10年の歳月をかけて完成した新フェース
現在では異素材を掛け合わせた複合ドライバーは一般的になっているが、2003年にプロギアはチタンボディとカーボンクラウンを組み合わせた「DUO」を世に送り出している。当時としては画期的な設計で大きな注目を浴びた。
そして23年の時を経て、同社は新たな複合ドライバーを完成させた。今回は10年の研究を重ねて辿り着いた「4層フェース」が最大の特徴だ。フェース最深部には従来よりも薄く加工したチタンを配置し、中間層にはインパクト時のエネルギーロスが少ない特殊接着剤とナイロンメッシュを挟み込んでいる。そして表面にスコアラインを入れたカーボンを配したことで、ウェットな状況でも安定して飛ばせる構造になっている。
ラインナップは3機種
ラインナップには、それぞれ異なる性能を持った3機種が展開される。
操作性とつかまり性能を持った「RS」
● ヘッド体積:450cc
● ロフト角:9度、10.5度
●シャフト:VENTUS FOR PRGR S(M-43)、SR(M-40)/Diamana ™ FOR PRGR S(M-43)、SR(M-40)、R(M-37)
●価格:10万7800円
ミスに強く安定感を追求した「RS MAX」
● ヘッド体積:460cc
● ロフト角:9度、10.5度
●シャフト:VENTUS FOR PRGR S(M-43)、SR(M-40)/Diamana ™ FOR PRGR S(M-43)、SR(M-40)、R(M-37)
●価格:10万7800円
コンパクトなヘッドで叩いて飛ばせる「RS F」
● ヘッド体積:445cc
● ロフト角:10度
●シャフト:TOUR AD FOR PRGR S(M-43)、SR(M-40)
●価格:10万7800円
※数量限定モデル
実際のフィーリングは……
編集部では、さっそくこの新ドライバーの試打を実施。その時の率直なフィードバックをお伝えしよう。
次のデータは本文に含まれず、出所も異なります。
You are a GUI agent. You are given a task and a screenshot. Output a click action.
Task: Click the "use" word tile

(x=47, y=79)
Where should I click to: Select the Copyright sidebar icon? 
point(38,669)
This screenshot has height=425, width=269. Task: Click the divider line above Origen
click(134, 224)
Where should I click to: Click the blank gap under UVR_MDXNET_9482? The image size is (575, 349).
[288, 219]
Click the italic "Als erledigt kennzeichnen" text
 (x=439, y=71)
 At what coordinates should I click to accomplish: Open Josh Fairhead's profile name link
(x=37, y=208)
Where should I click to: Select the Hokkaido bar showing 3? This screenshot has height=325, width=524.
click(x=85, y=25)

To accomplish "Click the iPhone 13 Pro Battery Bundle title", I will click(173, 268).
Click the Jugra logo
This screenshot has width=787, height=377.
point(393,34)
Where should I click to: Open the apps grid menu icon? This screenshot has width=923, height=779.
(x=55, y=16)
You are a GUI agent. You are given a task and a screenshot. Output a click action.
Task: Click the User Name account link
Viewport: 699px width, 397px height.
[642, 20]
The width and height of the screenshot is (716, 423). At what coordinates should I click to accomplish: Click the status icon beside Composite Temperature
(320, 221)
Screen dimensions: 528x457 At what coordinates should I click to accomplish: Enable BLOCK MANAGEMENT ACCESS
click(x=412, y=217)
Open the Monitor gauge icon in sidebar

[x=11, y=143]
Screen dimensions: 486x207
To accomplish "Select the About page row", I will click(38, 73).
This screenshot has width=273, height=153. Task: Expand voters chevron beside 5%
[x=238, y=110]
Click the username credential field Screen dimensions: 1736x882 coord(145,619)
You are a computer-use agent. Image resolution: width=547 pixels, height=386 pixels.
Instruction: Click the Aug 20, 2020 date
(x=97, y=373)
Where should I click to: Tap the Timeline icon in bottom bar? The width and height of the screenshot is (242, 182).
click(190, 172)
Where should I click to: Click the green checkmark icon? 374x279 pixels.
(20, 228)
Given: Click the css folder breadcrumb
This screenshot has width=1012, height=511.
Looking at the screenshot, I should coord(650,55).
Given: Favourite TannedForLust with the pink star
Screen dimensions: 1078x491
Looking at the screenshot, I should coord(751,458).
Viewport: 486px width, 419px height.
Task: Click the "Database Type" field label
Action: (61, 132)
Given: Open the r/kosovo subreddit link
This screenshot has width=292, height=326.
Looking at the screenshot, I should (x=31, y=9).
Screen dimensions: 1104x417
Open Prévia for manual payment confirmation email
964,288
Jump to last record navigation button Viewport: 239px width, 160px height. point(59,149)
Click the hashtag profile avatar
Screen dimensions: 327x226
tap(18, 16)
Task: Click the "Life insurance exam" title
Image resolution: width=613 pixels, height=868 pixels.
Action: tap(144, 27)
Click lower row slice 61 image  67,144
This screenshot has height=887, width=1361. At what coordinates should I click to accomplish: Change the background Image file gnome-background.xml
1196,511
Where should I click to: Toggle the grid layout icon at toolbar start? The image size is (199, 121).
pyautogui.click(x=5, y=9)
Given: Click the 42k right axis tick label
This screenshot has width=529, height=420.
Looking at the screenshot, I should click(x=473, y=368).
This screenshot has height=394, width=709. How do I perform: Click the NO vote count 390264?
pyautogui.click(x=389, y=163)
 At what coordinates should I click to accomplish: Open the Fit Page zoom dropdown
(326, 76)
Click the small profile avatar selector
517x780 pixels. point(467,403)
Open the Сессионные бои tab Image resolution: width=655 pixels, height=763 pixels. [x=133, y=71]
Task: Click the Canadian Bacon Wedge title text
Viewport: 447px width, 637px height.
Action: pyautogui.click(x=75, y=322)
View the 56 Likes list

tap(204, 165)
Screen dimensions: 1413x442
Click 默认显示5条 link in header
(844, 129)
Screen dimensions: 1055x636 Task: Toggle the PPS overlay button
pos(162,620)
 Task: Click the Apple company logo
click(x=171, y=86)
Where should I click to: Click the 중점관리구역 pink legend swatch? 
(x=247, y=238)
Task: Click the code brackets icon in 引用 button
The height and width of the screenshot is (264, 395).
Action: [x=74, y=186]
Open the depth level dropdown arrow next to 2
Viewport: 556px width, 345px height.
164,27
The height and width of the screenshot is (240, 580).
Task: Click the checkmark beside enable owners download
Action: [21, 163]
普段はミニドライバーを通常の長さにチューンナップして使っているが、3モデル共に違和感なく、ボールに対して素直に構えることができた。特にシリーズ中で最大のヘッド体積(460cc)を誇る「RS MAX」は、従来の“MAXモデル”のようなボテッとした過剰な大きさを感じなかった。今季からプロギア契約になっている大槻智春もこの「RS MAX」を使用していることからも大きく見えないことがわかるだろう。

左から「RS F」、「RS」、「RS MAX」(画像はメーカー提供)
それぞれを実際に打ってみると、「RS F」は中弾道の鋭い打球で飛び出していった。「RS」はドローバイアスながらも、引っかけることなくフェアウェイに着弾した。そして「RS MAX」はミスヒットへの強さだけでなく、弾道の安定感を含めた“やさしさ”を感じることができた。
この試打で一番驚いたのは打感の軟らかさだ。先述したように、フェースの表面にはカーボンが使われている。個人的にはカーボンフェースの独特な打感が少し苦手なため、打つ前は身構えていたのだが、まったく嫌な感触がなかった。むしろ従来のチタンフェースよりも軟らかく、もう一段階ボールを押し込むようなフィーリングを味わえた。
ぜひとも飛びと打感を追求した「RS DUOシリーズ」を体感してほしい。